▶ [Exercise requirements]:
1. Quote the passage about Boas word for word, from "Were Boas to" up to and including "of cultural survival.".
2. In the passage about Boas, in what year did Thomas Gossett publish Race: The History of an Idea in America?
3. Extend the passage about Boas past its final sentence, picking up right after it.
** Opening Passage for review block **
As a scholar, Boas ranks with Einstein, Darwin and Freud as one of the four intellectual pillars of modernity. His core idea, distilled in the notion of cultural relativism, was a radical departure, as unique in its way as was Einstein’s theory of relativity in the discipline of physics. Everything Boas proposed ran against orthodoxy. It was a shattering of the European mind, the sociological equivalent of the splitting of the atom. And though his research took him to esoteric realms of myth and shamanism, symbolism and the spirit, he remained grounded in the politics of racial and economic justice, the promise and potential of social change. A tireless campaigner for human rights, Boas maintained always that anthropology as a science only made sense if it was practiced in the service of a higher tolerance. “It is possible,” wrote Thomas Gossett in his 1963 book Race: The History of an Idea in America, that “Boas did more to combat race prejudice than any other person in history."

Though remembered today as the giants of the discipline, Boas and his students in their time were dismissed from jobs because of their activism; denied promotion because of their beliefs; harassed by the FBI as the subversives they truly were; and attacked in the press simply for being different. And yet they stood their ground, and because they did, as Charles King writes, “anthropology came into its own on the front lines of the great moral battle of our time… [as it] anticipated and in good measure built the intellectual foundations for the seismic social changes of the last hundred years from women’s suffrage and civil rights to sexual revolution and marriage equality.”

Were Boas to be with us today, his voice would surely resound in the public square, the media, in all the halls of power. He would never sit back in silence as fully half the languages of the world hover on the brink of extinction, implying the loss within a single generation of half of humanity’s intellectual, ecological and spiritual legacy. To those who suggest that indigenous cultures are destined to fade away, he would reply that change and technology pose no threat to culture, but power does. Cultures under threat are neither fragile nor vestigial; in every instance, they are living dynamic peoples being driven out of existence by identifiable forces. If human beings are the agents of cultural loss, he would note, we can surely be facilitators of cultural survival.
** Closing Passage for review block **
** Opening Material supplied block **
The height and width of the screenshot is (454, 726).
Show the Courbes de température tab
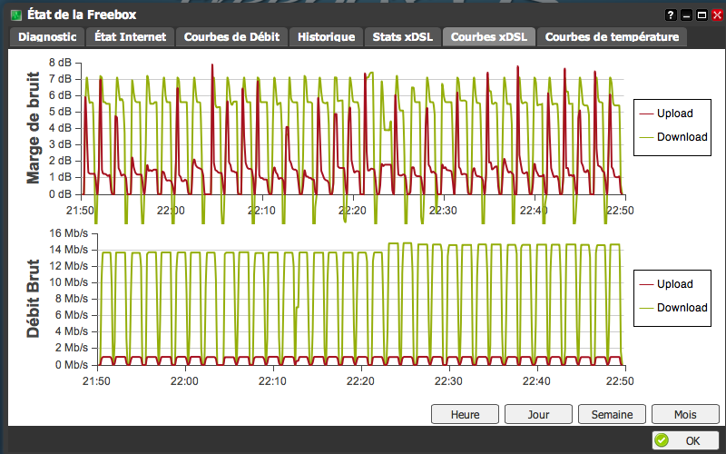pyautogui.click(x=612, y=37)

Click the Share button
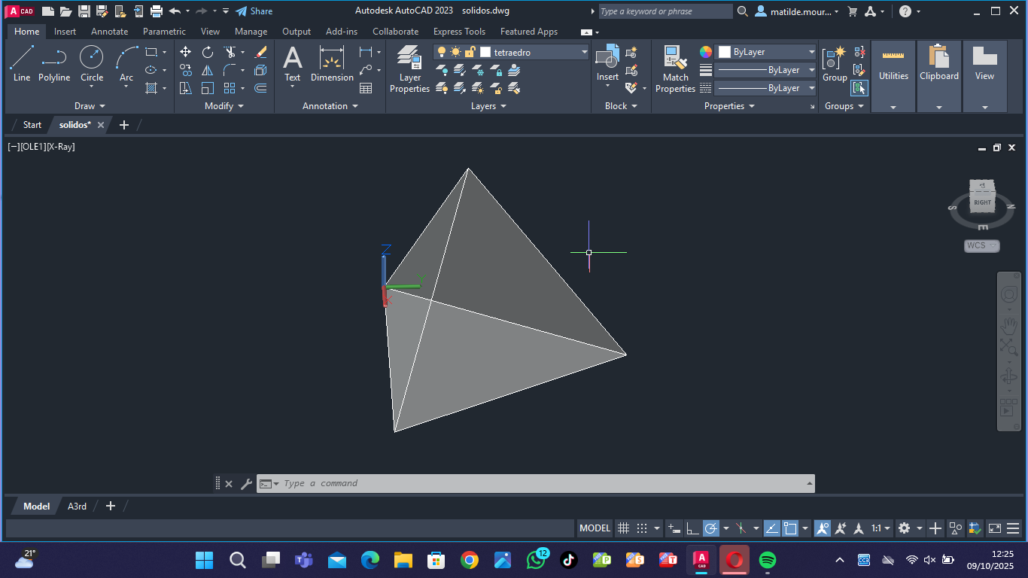254,11
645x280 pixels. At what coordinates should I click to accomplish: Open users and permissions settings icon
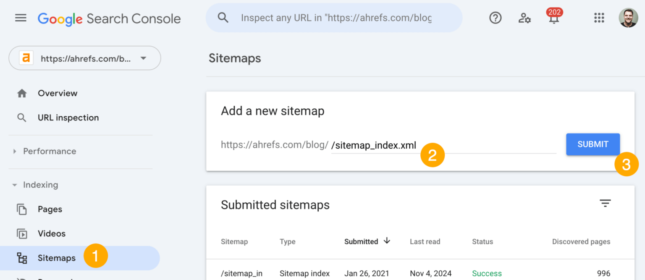click(524, 18)
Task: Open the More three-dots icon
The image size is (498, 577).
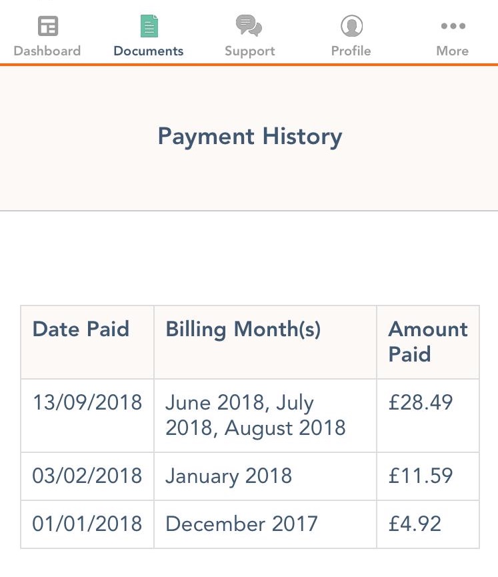Action: (453, 26)
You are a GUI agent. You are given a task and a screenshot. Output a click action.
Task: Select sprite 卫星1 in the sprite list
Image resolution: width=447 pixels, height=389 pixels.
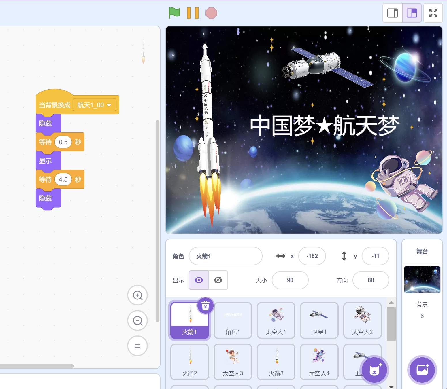[x=319, y=320]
** Closing Material supplied block **
▶ [Expected outputs]:
1.
Were Boas to be with us today, his voice would surely resound in the public square, the media, in all the halls of power. He would never sit back in silence as fully half the languages of the world hover on the brink of extinction, implying the loss within a single generation of half of humanity’s intellectual, ecological and spiritual legacy. To those who suggest that indigenous cultures are destined to fade away, he would reply that change and technology pose no threat to culture, but power does. Cultures under threat are neither fragile nor vestigial; in every instance, they are living dynamic peoples being driven out of existence by identifiable forces. If human beings are the agents of cultural loss, he would note, we can surely be facilitators of cultural survival.

2. 1963

3.
Anthropology matters because it allows us to look beneath the surface of things. The very existence of other ways of being, other ways of thinking, other visions of life itself, puts the lie to those in our own culture who say that we cannot change, as we know we must, the fundamental way in which we inhabit this planet. Anthropology is the antidote to nativism, the enemy of hate, a vaccine of understanding, tolerance and compassion that silences the rhetoric of demagogues, inoculating the world from the likes of the Proud Boys and Donald Trump. As the events of the last months have shown, the struggle long ago championed by Franz Boas is ongoing. Never has the voice of anthropology been more important.

But it must be spoken to be heard. With a million Uighurs in Chinese prison camps, the forests of the Penan in Sarawak laid waste, and the very homeland of the Inuit melting from beneath their lives, contemporary anthropologists must surely do better than indulging doctrinal grievance studies, seminars on intersectionality, the use of pronouns and other multiple expressions of woke orthodoxy if the discipline is to avoid the indictment of actually being the most worthless of undergraduate degrees.